Figure 2 The schematic diagram of the dense-HGMC block structure. The core component, HGMC, is specifically designed to effectively extract multi-scale features from the aggregated feature maps across layers. HGMC, heterogeneous grouped multi-scale convolution.

For the input feature map X_0, the feature map X_lat the l^th(where 1≤l≤L) layer of the dense-HGMC block can be expressed as Eq. [4].

$X_{l} = D H G_{l} ([X_{0}, X_{1}, ..., X_{l - 1}])$ [4]

where [∙] denotes channel-wise concatenation, and DHG_l() represents the HGMC module operation. The output of the dense convolution block is the concatenation of the input feature maps and the output feature maps from each layer within the block, namely, Concate ( $X_{0}, X_{1}, ..., X_{L}$ ).

The HGMC module serves as a core component within the dense-HGMC block for hierarchical feature extraction, with its structural details depicted in Figure 3A. The processing pipeline begins with a 1×1×1 convolutional layer that performs channel dimension adjustment and preliminary feature integration. Subsequently, heterogeneously grouped convolutions with different sequential arrangements of convolution kernels are applied in parallel branches to capture complementary spatial-contextual features along different orientations. These dual-path outputs undergo element-wise additive fusion followed by 3×3×3 convolution-based cross-branch information consolidation, effectively compensating for potential global structural information loss inherent in grouped convolution operations. The concatenated feature map output from the grouped convolutions is then input into the multi-scale attention (MSA) module, as shown in Figure 3B, which extracts multi-scale features using convolution kernels of different sizes. Next, channel attention (SE weight) is employed via a weighting mechanism to automatically balance the contributions of multi-scale features, as illustrated in Figure 3C. Furthermore, residual connections are strategically incorporated within the HGMC module to stabilize gradient flow and mitigate the risk of vanishing gradients during deep network training.

Figure 3 The architecture of the HGMC module. (A) Overall view of the HGMC module. (B) Design of the internal MSA module. (C) The SE block within the MSA, which adaptively recalibrates multi-scale feature responses. GAP, global average pooling; HGMC, heterogeneous grouped multi-scale convolution; MSA, multi-scale attention; SE, squeeze-and-excitation.

The squeeze-and-excitation (SE) module enhances the key scale features by modeling the inter-channel dependencies, encouraging the network to focus on the relationships between cross-scale features, thereby improving the collaborative representation capability of multi-scale features. If X represents the input feature map, the output weight vector Y of the SE module can be formalized as Eq. [5]:

$Y = σ (W_{2} δ (W_{1} G A P (X))) X$ [5]
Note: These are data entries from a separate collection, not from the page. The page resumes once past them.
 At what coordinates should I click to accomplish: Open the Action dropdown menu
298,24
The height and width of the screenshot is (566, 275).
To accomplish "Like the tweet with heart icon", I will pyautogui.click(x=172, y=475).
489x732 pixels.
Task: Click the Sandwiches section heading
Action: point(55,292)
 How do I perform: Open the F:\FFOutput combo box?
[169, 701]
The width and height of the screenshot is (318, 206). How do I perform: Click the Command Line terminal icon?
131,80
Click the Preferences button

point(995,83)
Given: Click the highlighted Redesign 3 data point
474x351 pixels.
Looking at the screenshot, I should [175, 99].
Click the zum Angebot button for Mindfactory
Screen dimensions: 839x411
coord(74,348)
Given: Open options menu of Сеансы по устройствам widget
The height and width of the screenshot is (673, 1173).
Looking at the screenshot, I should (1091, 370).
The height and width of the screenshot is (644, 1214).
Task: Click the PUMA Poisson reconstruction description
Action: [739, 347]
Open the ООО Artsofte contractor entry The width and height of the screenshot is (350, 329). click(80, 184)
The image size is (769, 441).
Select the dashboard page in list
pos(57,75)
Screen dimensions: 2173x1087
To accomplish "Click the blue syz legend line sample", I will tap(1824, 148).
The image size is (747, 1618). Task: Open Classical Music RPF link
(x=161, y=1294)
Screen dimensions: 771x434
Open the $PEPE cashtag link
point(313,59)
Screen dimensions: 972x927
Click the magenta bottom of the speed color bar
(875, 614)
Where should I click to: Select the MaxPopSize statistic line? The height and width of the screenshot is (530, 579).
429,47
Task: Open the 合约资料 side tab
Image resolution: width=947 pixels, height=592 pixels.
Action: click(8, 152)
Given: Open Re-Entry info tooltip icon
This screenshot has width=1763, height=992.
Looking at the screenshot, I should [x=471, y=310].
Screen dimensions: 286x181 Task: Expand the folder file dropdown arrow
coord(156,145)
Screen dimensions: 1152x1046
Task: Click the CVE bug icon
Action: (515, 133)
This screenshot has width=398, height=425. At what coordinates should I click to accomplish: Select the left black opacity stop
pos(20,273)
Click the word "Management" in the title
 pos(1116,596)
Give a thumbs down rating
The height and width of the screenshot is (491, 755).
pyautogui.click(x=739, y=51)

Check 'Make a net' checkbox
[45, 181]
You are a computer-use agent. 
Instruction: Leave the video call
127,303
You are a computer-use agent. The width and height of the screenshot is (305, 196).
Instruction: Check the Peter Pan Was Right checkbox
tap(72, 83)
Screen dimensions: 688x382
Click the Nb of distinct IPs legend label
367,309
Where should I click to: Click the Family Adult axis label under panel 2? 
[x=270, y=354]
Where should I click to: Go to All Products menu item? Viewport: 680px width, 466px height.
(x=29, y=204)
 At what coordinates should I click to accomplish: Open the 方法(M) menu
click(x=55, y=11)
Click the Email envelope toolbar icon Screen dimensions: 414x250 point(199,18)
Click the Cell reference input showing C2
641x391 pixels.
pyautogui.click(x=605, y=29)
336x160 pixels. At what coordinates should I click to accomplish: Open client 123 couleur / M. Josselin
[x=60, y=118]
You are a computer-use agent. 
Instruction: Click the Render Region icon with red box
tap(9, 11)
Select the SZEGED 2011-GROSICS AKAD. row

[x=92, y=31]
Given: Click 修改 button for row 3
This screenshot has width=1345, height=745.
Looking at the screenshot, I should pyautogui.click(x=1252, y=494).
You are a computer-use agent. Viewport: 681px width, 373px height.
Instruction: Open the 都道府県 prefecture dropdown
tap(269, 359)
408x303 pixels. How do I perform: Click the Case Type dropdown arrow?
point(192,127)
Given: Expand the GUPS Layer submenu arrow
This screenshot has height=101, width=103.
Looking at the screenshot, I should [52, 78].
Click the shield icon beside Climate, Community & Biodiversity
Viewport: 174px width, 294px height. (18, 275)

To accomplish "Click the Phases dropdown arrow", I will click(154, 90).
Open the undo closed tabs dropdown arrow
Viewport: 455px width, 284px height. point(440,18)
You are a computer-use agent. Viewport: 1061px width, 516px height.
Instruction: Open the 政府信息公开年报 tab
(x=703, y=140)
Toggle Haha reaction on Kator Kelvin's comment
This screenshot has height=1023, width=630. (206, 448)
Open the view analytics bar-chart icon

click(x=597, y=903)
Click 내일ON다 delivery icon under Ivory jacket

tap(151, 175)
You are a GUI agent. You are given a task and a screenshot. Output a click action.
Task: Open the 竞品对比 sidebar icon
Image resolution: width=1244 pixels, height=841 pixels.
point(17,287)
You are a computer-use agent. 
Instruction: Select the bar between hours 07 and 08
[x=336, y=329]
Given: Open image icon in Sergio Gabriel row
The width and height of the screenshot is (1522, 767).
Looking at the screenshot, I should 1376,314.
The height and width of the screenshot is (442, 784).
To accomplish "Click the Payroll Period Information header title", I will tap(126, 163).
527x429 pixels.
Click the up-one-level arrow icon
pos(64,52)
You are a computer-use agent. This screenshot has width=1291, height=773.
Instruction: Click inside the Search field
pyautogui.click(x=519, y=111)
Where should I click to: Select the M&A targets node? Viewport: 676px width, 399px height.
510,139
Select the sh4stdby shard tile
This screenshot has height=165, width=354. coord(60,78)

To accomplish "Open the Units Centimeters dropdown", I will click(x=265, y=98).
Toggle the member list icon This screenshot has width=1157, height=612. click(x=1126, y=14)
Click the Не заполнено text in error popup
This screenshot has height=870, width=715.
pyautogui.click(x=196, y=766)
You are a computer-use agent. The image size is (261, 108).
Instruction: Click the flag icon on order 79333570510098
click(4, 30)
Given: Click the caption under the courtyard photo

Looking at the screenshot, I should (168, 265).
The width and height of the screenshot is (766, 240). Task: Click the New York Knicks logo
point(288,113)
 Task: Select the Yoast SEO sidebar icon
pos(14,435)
where GAP represents global average pooling, W₁ and W₂ represent FC layers, and δ and σ denote the rectified linear unit (ReLU) and Sigmoid activation functions, respectively.

DDGR block

Extending the transition layer in DenseNet, we integrate a DDGR block after the dense-HGMC block, with its architectural details depicted in Figure 4. This block serves dual purposes: (I) extracting shape characteristics and boundary features critical for PN diagnosis; and (II) downsampling feature maps to reduce spatial resolution while capturing higher-level abstraction. The DDGR block adopts a residual structure composed of a mainstream and a residual stream. The mainstream consists of a 3×3×3 depthwise separable convolution, a 3×3×3 deformable convolution, and a 1×1×1 regular convolution. By combining these three different convolutions, the model enhances its ability to model irregular shape features while reducing the number of parameters. The residual stream employs a gradient operator and a 1×1×1 regular convolution, explicitly extracting information such as edges and textures from the feature maps, thereby improving the model’s sensitivity to details. Finally, adding the outputs of the mainstream and residual stream via an element-wise addition forms a residual connection that facilitates information fusion and gradient flow. Average pooling efficiently compresses spatial information and refines semantics.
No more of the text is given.